I had to turn off the sleep mode and I had to disable the "turn off monitor" setting. When I attempt to login after the computer has gone to sleep, I get a strange horizontal scrolling screen that will not allow me to login. Not a good start to this update. I am going to update the graphics drivers and see if that helps.


kenmckinney_5452's picture


I applied the update yesterday. As you said, it took some time to complete, and stayed at 15% for quite awhile. I was patient because I remember you saying to never disturb an update-in-process in one of your articles. I didn't time the process but it was about 30 to 40 minutes on my old Toshiba Laptop, i5-M430 2.27GHz, 8GB RAM, SSD. The update was smooth with no problems. It did, however, remove my Windows 7 games (Solitaire, Freecell, etc.) and my 8Gadget pack. Oh well, I found an updated 8Gadget pack and reinstalled the clock and calendar. I'll have to wait for the updated Win 7 games. I also reset some of the advertising switches that were added or changed. All-in-all it went pretty smooth for such a large update.

Dennis Faas's picture

We did an article about Solitaire, etc here - free download.

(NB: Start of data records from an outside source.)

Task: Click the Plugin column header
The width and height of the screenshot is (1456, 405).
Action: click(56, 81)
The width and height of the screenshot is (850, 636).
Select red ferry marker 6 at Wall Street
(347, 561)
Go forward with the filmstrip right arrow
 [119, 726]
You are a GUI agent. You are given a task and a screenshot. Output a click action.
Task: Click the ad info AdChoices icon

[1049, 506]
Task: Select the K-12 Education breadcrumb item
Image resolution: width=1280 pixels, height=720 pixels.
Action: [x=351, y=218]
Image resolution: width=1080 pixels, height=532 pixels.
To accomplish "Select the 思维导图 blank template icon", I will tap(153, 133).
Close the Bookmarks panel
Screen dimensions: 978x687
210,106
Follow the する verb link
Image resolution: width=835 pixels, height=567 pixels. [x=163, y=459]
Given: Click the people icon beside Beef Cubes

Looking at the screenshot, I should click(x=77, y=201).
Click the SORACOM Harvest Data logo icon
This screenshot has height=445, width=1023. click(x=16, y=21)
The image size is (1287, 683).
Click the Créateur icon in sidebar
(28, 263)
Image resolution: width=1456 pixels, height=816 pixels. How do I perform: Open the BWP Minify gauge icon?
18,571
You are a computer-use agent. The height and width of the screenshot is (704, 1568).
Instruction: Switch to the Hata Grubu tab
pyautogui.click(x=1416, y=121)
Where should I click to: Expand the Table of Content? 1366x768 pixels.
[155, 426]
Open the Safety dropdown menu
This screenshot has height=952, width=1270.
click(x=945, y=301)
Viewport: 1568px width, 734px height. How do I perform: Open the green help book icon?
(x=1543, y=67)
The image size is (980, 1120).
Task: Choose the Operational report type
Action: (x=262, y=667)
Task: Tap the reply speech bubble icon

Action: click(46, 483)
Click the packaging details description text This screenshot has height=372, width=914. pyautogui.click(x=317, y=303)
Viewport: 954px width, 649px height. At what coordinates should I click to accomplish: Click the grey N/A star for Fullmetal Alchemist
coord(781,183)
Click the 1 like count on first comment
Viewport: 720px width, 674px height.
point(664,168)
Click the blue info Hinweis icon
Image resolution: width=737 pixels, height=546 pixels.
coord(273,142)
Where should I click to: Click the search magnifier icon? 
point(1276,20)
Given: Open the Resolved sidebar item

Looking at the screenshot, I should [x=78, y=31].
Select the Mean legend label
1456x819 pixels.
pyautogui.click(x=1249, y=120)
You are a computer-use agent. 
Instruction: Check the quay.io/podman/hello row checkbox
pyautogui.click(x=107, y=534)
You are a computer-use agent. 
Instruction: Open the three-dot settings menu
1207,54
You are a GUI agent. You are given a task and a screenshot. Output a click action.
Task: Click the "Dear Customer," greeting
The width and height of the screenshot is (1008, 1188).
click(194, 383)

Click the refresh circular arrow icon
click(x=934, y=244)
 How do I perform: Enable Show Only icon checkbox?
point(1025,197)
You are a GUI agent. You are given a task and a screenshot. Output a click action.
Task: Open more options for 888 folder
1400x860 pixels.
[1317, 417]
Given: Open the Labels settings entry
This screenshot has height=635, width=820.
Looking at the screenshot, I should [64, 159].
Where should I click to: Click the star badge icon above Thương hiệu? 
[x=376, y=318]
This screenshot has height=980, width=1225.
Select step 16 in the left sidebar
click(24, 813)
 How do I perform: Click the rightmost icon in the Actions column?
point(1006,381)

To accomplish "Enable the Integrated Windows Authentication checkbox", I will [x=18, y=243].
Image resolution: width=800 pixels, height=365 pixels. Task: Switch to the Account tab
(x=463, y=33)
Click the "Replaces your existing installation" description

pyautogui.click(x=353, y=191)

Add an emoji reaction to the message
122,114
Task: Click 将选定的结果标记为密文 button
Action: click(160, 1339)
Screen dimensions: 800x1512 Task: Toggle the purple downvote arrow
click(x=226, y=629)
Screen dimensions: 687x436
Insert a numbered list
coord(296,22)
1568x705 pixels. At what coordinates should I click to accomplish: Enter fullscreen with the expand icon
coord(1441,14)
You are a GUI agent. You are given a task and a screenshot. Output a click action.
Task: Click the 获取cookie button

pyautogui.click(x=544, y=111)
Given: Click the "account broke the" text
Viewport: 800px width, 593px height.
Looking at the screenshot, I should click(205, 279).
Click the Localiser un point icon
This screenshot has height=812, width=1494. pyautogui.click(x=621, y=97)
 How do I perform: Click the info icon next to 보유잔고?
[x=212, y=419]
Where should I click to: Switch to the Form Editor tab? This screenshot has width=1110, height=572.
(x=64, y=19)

kenmckinney_5452's picture

Thank you Dennis. I couldn't remember were the download came from. Now I have it back and running.

gi7omy's picture

I've been in the fast ring so I've had to install this quite a few times as it worked through various bugs.

If you had the Winaero W7 games installed, you have to re-install it. Your scores and settings, however, will remain.
Ashampoo Winoptimizer needs re-installed or it will 'unregister' when you try to run the defragmentation part of the suite. Internet tweaking also needs to be re-run.
Phoenix/Firestorm Second Life client will 'lose' its log-in credentials (no big deal - you just re-enter your user name/password and it will continue to remember them)
The upgrade will set up a small partition (presumably for EFI booting). As I use MBR, I clear that out with Partition Magic. Additionally, it will set up a pagefile on the C: drive, even if you have pagefile.sys on a separate physical drive; this can be removed by opening a command prompt in admin mode, changing to the root directory and running 'attrib -s -h pagefile.sys' followed by 'del *.sys'. You may need to run 'powercfg.exe -h off' while there (if you don't use hibernation).

Part of the delay at the 15% mark is, I would guess, Windows creating the 'Windows Old' folder which you need if you want to roll back to the previous version (or the up[grade hiccups and has to do it). Once you're happy with everything, run the disk cleanup utility and select the 'system files' option to remove the old folders, followed by a defragmentation (a fragmentation map after upgrading does look like a severe attack of measles).


kenmckinney_5452's picture

Thank you Daithi. Works perfect now.